Beryllium is not the only alkaline earth metal used in making x rays, nor is magnesium the only member of the family applied as a laxative. Barium is used in enemas, and barium sul-fate is used to coat the inner lining of the intestines to allow a doctor to examine a patient’s digestive system. (Though barium is poisonous, in the form of barium sulfate it is safe for ingestion because the compound does not dissolve in water or other bodily fluids.) Prior to receiving x rays, a patient may be instructed to drink a chalky barium sulfate liquid, which absorbs a great deal of the radiation emitted by the x-ray machine. This adds contrast to the black-and-white x-ray photo, enabling the doctor to make a more informed diagnosis.
Radium
Today radium (Ra; atomic number 88; atomic mass 226 amu) has few uses outside of research; nonetheless, the story of its discovery by Marie Curie and her husband Pierre (1859-1906), a French physicist, is a compelling chapter not only in the history of chemistry, but of human endeavor in general. Inspired by the discovery of uranium’s radioactive properties by French physicist Henri Becquerel (1852-1908), Marie Curie became intrigued with the subject of radioactivity, on which she wrote her doctoral dissertation. Setting out to find other radioactive elements, she and Pierre refined a large quantity of pitchblende, an ore commonly found in uranium mines. Within a year, they had discovered the element polonium, but were convinced that another radioactive ingredient was present— though in much smaller amounts—in pitchblende.

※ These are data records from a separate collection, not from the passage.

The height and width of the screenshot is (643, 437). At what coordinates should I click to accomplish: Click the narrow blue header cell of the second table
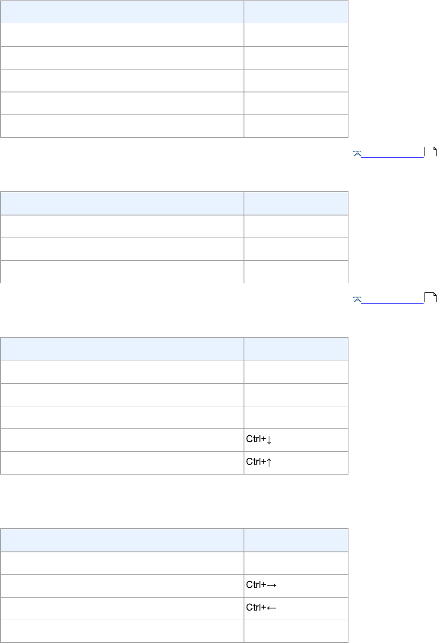coord(296,203)
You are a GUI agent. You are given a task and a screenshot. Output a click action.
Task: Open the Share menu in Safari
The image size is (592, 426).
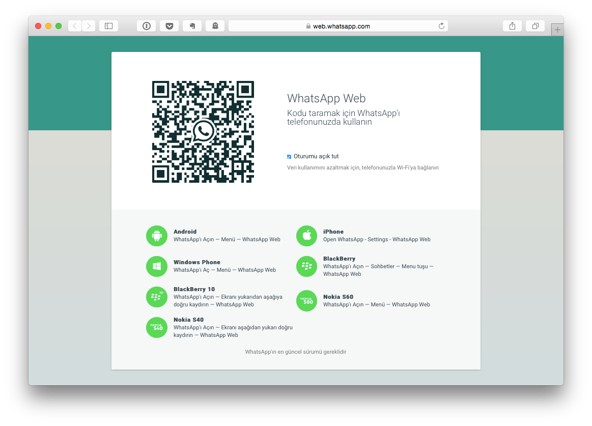tap(512, 26)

The Curies spent most of their savings to purchase a ton of ore, and began working to extract enough of the hypothesized Element 88 for a usable sample—0.35 oz (1 g). Laboring virtually without ceasing for four years, the Curies—by then weary and in financial difficulties—finally produced the necessary quantity of radium. Their fortunes were about to improve: in 1903 they shared the Nobel Prize in physics with Becquerel, and in 1911, Marie received a second Nobel, this one in chemistry, for her discoveries of polonium and radium. She is the only individual in history to win Nobels in two different scientific categories.
Because the Curies failed to patent their process, however, they received no profits from the many “radium centers” that soon sprung up, touting the newly discovered element as a cure for cancer. In fact, as it turned out, the hazards associated with this highly radioactive substance outweighed any benefits. Thus radium, which at one point was used in luminous paint and on watch dials, was phased out of use. Marie Curie’s death from leukemia in 1934 resulted from her prolonged exposure to radiation from radium and other elements.